First, there is a beautiful definition of what an interspecies friendship actually is. Sustainable, altruistic or reciprocal relationships between two or more different animal species where they interact with a certain frequency and consistency of affiliation behaviors which are not reproductive or aggressive.
Sounds like the kind of friend every human needs. Just imagine if more people forged relationships in that way. Kind of makes you wonder. If a rhino and a goat can connect across species lines, why are still fighting wars with each other?
The second conclusion that caught my eye was, young animals appear to make more interspecies friendships through play, whereas adults make more interspecies friendships through social bonding and proximity to other animals.
Once again, humans could learn a thing or two from this point. Think about kids. They make friends with anybody, anywhere. They don’t size each other up with condescending questions first. What do you do? Who do you know here? Is that your diamond encrusted sippie cup? Kids don’t care. They want to play.
Adults, on the other hand, have decades of prejudices and traumas that conspire to limit their relationships to those who look, think and dress exactly like them.
Because they’ve been burned and screwed over too many times, and their hearts have been hardened.
Reminds me of a powerful song lyric.
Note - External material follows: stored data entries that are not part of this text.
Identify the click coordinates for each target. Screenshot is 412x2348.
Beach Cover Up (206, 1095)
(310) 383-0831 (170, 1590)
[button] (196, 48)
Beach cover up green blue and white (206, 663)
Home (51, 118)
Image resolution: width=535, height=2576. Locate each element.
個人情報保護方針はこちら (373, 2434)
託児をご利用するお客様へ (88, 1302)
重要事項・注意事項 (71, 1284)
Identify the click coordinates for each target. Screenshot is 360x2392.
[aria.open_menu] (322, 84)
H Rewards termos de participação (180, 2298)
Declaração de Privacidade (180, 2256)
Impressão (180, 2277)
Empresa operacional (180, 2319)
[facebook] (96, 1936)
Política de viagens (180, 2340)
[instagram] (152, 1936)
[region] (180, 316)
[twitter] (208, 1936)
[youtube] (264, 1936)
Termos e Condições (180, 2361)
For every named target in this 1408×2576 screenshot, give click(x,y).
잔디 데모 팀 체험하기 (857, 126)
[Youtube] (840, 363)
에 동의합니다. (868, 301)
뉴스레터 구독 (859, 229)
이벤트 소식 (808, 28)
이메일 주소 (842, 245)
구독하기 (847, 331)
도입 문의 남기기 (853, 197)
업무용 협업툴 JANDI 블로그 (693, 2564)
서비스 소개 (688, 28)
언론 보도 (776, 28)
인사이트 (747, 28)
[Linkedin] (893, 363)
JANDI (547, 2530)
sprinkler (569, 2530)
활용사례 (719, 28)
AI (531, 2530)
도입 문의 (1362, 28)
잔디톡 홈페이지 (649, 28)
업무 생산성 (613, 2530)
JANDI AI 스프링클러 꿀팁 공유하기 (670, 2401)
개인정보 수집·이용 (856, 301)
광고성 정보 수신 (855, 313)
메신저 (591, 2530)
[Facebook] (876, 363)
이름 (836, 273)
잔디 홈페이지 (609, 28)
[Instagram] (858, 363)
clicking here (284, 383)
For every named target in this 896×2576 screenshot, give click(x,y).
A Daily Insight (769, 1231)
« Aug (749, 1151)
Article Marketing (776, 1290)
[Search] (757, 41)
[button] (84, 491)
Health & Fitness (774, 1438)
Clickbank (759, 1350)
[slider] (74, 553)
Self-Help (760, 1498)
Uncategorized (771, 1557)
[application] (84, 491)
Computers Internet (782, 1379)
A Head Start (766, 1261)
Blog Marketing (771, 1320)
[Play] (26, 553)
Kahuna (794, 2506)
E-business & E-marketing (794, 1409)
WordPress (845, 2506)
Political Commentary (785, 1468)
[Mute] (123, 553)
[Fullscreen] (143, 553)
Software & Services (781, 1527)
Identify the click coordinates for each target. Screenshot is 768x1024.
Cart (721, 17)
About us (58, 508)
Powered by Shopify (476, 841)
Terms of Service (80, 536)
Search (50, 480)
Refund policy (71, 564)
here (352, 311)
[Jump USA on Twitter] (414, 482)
David Gray sings:
We were born with our eyes wide open, so alive with wild hope, now can you tell me why, time after time, they drag you down, down in the darkness deep, fools in their madness all around, know that the light don’t sleep.
You don’t need a degree in zoology to make the conclusion.
Now if you’ll excuse me, my pet flamingo needs to go for her daily walk.
LET ME ASK YA THIS…
How many people did you go out of your way to avoid yesterday?